The Khalsa is a group of people who are true to the Sikh teachings. They follow very strict rules and one of these is to wear the 5 K’s at all times.
The Kesh is the name for the hair that is never cut. Guru Gobind Sikh thinks that hair should be allowed to grow naturally and that men should not shave. During the time the Guru was around many men let their hair become tangled and dirty, which showed to others how Holy they were and how committed they were to their religion, as they were not thinking about their body. The Guru did not agree with this and although he says that hair should be allowed to grow naturally, it should be kept clean and should be combed at least twice a day.

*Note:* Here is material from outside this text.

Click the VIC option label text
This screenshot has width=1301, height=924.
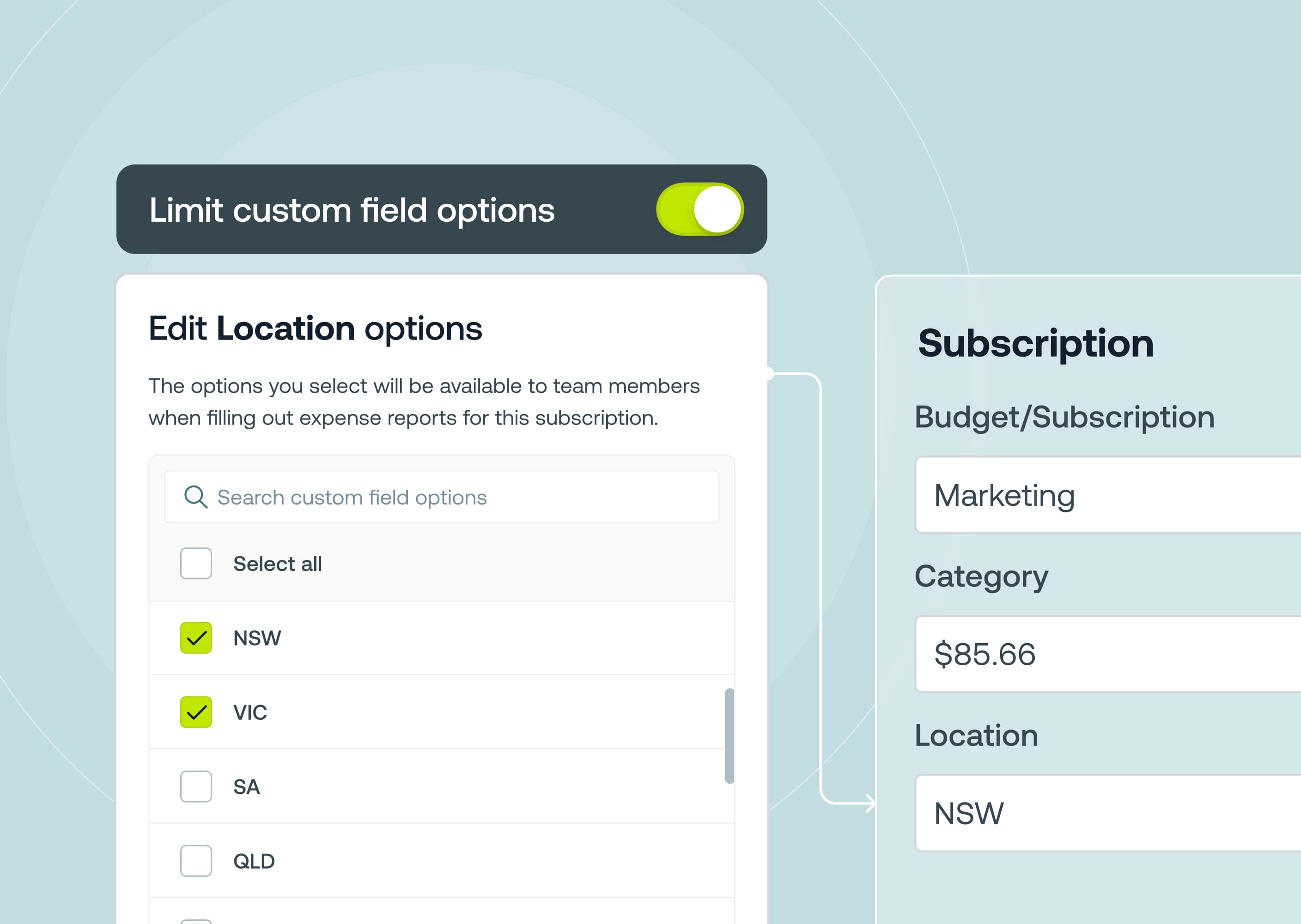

The Kangha is a small wooden comb which keeps the hair fixed in place and is a symbol of cleanliness. Part of the Sikhism religion is to stay clean and tidy, as well as leading an organised life.

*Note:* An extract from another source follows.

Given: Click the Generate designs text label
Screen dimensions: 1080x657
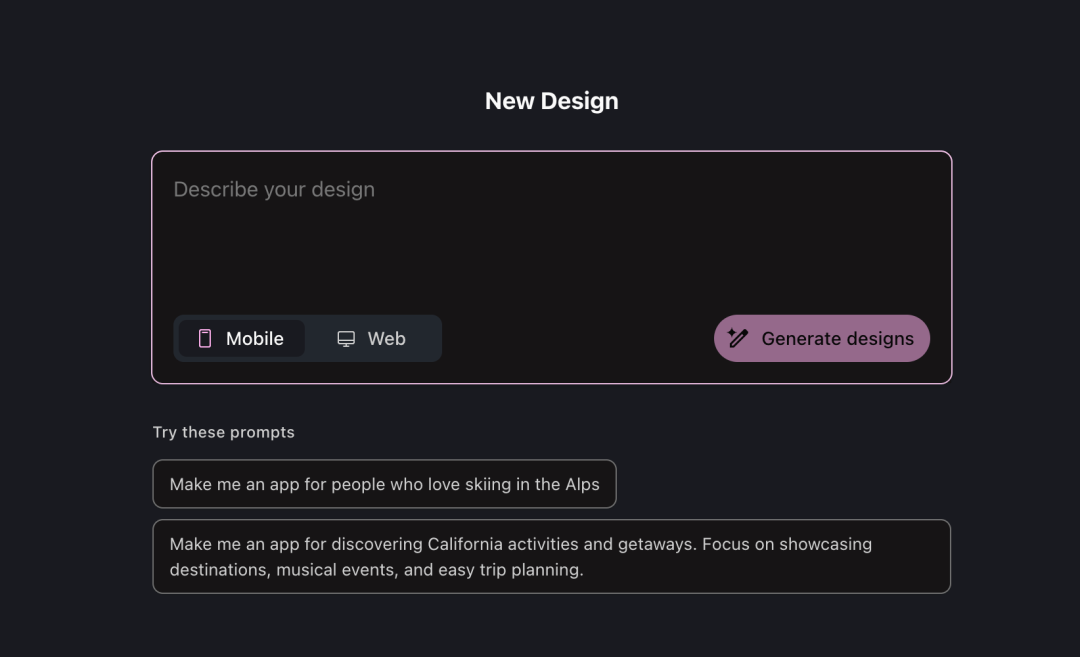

The Kirpan is a short sword that reminds Sikhs about their duty to fight against evil. It should never be used for attack, only defence and may be up to a metre long (although most Sikhs carry one which is about 10cm long). It is usually kept in a special wooden case which is fixed to a strap over the persons shoulder.
The Kara is a plain steel bangle which is worn on the right wrist as a symbol, not as a piece of jewellery. It is a complete circle, reminding Sikhs that there is only on God and one truth, without beginning or end. The steel reminds them of the strength they must have when fighting for
which is right.
The Kachera are short trousers, worn as underwear. They were introduced around the time of the Guru when most people in India wear loose, long clothes. The Guru said that the change in style was a symbol of people leaving behind old ideas and following better ones. The Kachera are also more practical, especially when worn in battle.The turban is not one of the 5 K’s, although most male Sikhs and some female Sikhs wear them.